Your friend in learning IT audit Digital transformation advocate a-pat-on-your-shoulder storyteller

22 Nov 2021

UNDERSTANDING WHAT TRULY MATTERS

  • November 22, 2021
  • by Nur Imroatun Sholihat

image source: gene.com

(For weeks, I wrote a bunch of halfway done writings and can finish nothing so I am beyond happy to finally be able to publish one.)


When I was in the period of entering senior high school, my dad said something to me who just learned to ride a motorcycle: “Don’t rush on the road. What you are after, Im, that you need to speeding?”. He said that too many times as if I couldn’t truly comprehend it by hearing it once. Indeed my dad agreed with the Javanese proverb: alon-alon waton kelakon (I don’t even know how to translate this saying hihihi. The closest I could come up with are the phrases ‘slowly but surely', ‘what’s the hurry?’ or ‘wise men are never in a hurry' depending on which aspect we want to emphasize.)

 

What you are after, Im, that you need to speeding?
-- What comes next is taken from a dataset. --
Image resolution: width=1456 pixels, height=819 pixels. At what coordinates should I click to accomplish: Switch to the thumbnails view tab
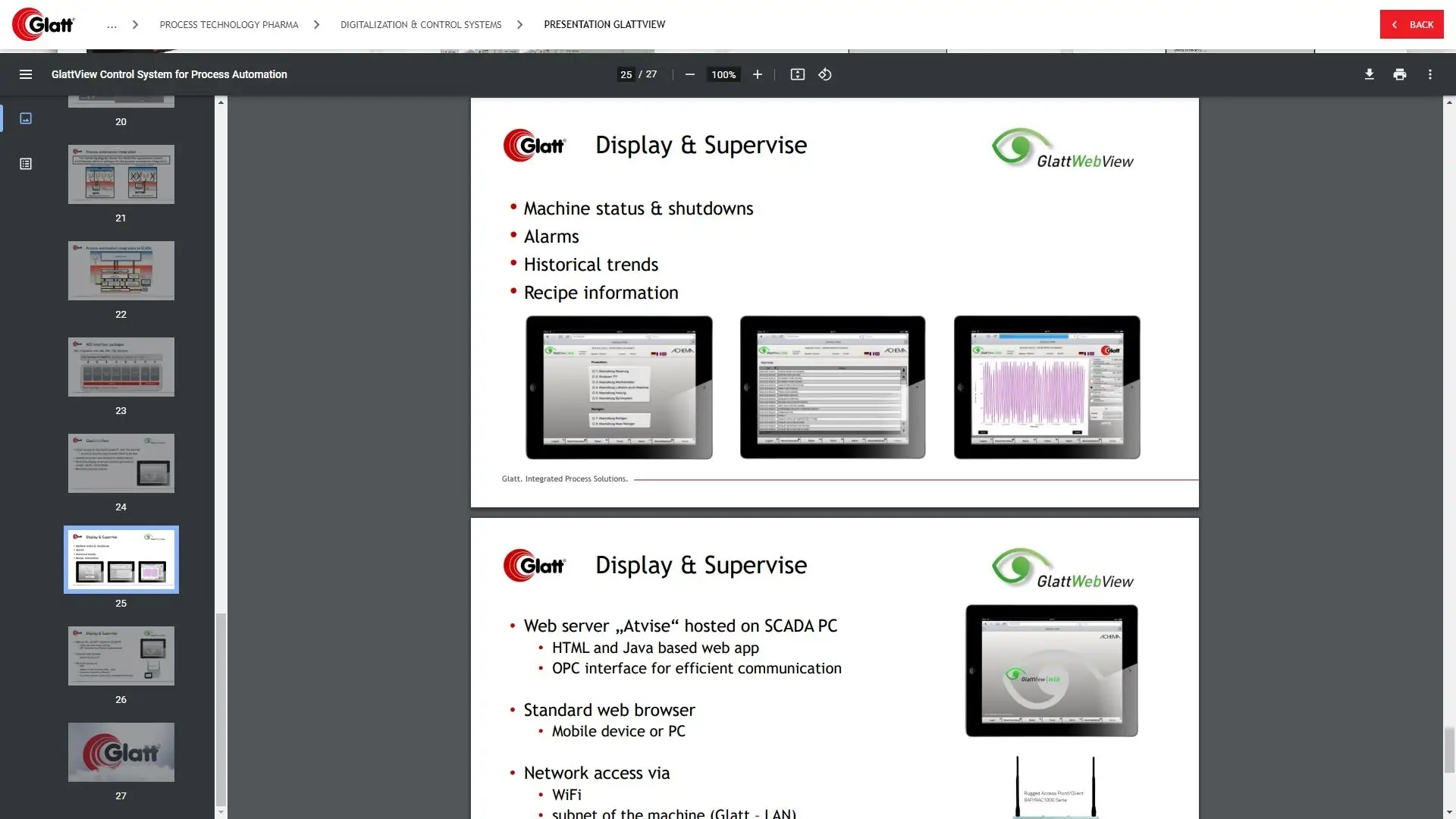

Someone good-looking a couple of meters ahead of me maybe? *eh *joking

 

(If a good-looking man is a few meters ahead then I will not speed my motorcycle up. I will just scream “Hey could you please stop? You dropped something behind.” *hmmm I mean you dropped my heart :p *stop it, Im, you are getting crazy.)

 

Okay back to the topic. As time went by, I realized that besides telling me to be careful, my dad secretly taught me to embody self-awareness—to fully understand the reason to act a certain way. He covertly advised me to think deeper--acknowledge what truly matters to me and prioritize it. That I must be cognizant of something I want to put my effort into and struggle for. In that “don’t rush” case, my dad’s hidden message is that there is something much more important than arriving at my destination early/on time: safety. I should always mindfully get my priorities straight and when it is decided, should be treated on top of anything else. In short: no matter how eager I am to arrive early (or to save time by shortening the trip duration), I need to take care of my safety first.  

 

It took me years to realize that I can put that advice in a universal context. Whenever I feel confused, all I need to do is ask myself that “What you are after?” question. I have to search for the answer within myself regarding what I truly care about. This searching process itself is essential for someone like me who intensely puts my all into the things I consider priorities. I must check whether my priority list sorts everything properly and appropriately. Because I don’t want to spend my resource on something I shouldn’t be consumed by, I need to recognize the direction of the life I want to have.

 

Talking about that topic, I remember when I (virtually) met my pre-departure training friends for the first time, I instantly found their red threads. They represented people who advocated issues they cared about. Their advocacies become their unique colors by which I could remember them vividly. Their eyes shined when they talked about their respective issues which make me wonder, what is that something that I can talk about with sparkling eyes. I bother myself to answer the question: what is the issue that I deep down care about? 

 

I feel like my current so-called “comfortable” situation, on top of living in such a hurried world, doesn’t let me think deeper about my north star. So I take a moment to periodically pause everything and let myself have a dialogue with a small voice inside my head to understand my purpose and assess whether what I am doing now is congruent with it. I need to keep in check whether everything that comes out from me truly represents my values—and whether there are values that I couldn’t let out because of some reasons. 

 

Because I only have one life and I want it to be meaningful. Because this is my only life and I want to be true to myself, my purpose, and my belief. I want to stay what I am, fight for what I believe, and raise my voice for the things I am concerned about.

 

In this life, I want to be brave enough to stand for the things I truly care about. And to know what truly matters, my dad’s question “what you are after, Im?” comes across my mind from time to time. 

 

Dear friends, have you ever stopped and asked yourself "what you are after?"